Patients and methods: CheckMate 67T (NCT04810078) was a phase III, open-label, multicenter, noninferiority trial in which patients with advanced/metastatic clear cell renal cell carcinoma were randomized to subcutaneous nivolumab (1200 mg every 4 weeks; coformulated with recombinant human hyaluronidase PH20 20 000 units) or intravenous nivolumab (3 mg/kg every 2 weeks). The primary objective was to assess the noninferiority of subcutaneous versus intravenous nivolumab by coprimary endpoints determined from a population pharmacokinetics analysis [time-averaged serum concentration over the first 28 days (C_avgd28), and minimum steady-state serum concentration (C_minss); noninferiority threshold: lower boundary of 90% confidence interval (CI) of the geometric mean ratios (GMR) ≥0.8]. Objective response rate (ORR) was a key secondary endpoint powered for noninferiority [noninferiority threshold: lower boundary of 95% CI of relative risk of ORR (subcutaneous versus intravenous nivolumab) ≥0.60].

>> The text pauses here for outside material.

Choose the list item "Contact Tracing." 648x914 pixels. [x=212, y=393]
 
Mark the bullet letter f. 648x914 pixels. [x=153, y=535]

Results: Overall, 495 patients were randomized. Relative exposure in the subcutaneous versus intravenous arm reported by the GMR of C_avgd28 and C_minss was 2.098 (90% CI 2.001-2.200) and 1.774 (90% CI 1.633-1.927), respectively. After 8 months of minimum follow-up, ORR was 24.2% with subcutaneous nivolumab (95% CI 19.0%-30.0%) versus 18.2% with intravenous nivolumab [95% CI 13.6%-23.6%; relative risk: 1.33 (95% CI 0.94-1.87)]. Coprimary endpoints and ORR met noninferiority thresholds. Additional efficacy and safety measures were similar.

Conclusions: Subcutaneous nivolumab was noninferior to intravenous nivolumab based on pharmacokinetics and ORR. No new safety signals were observed.

Keywords: intravenous; nivolumab; noninferiority; renal cell carcinoma; subcutaneous.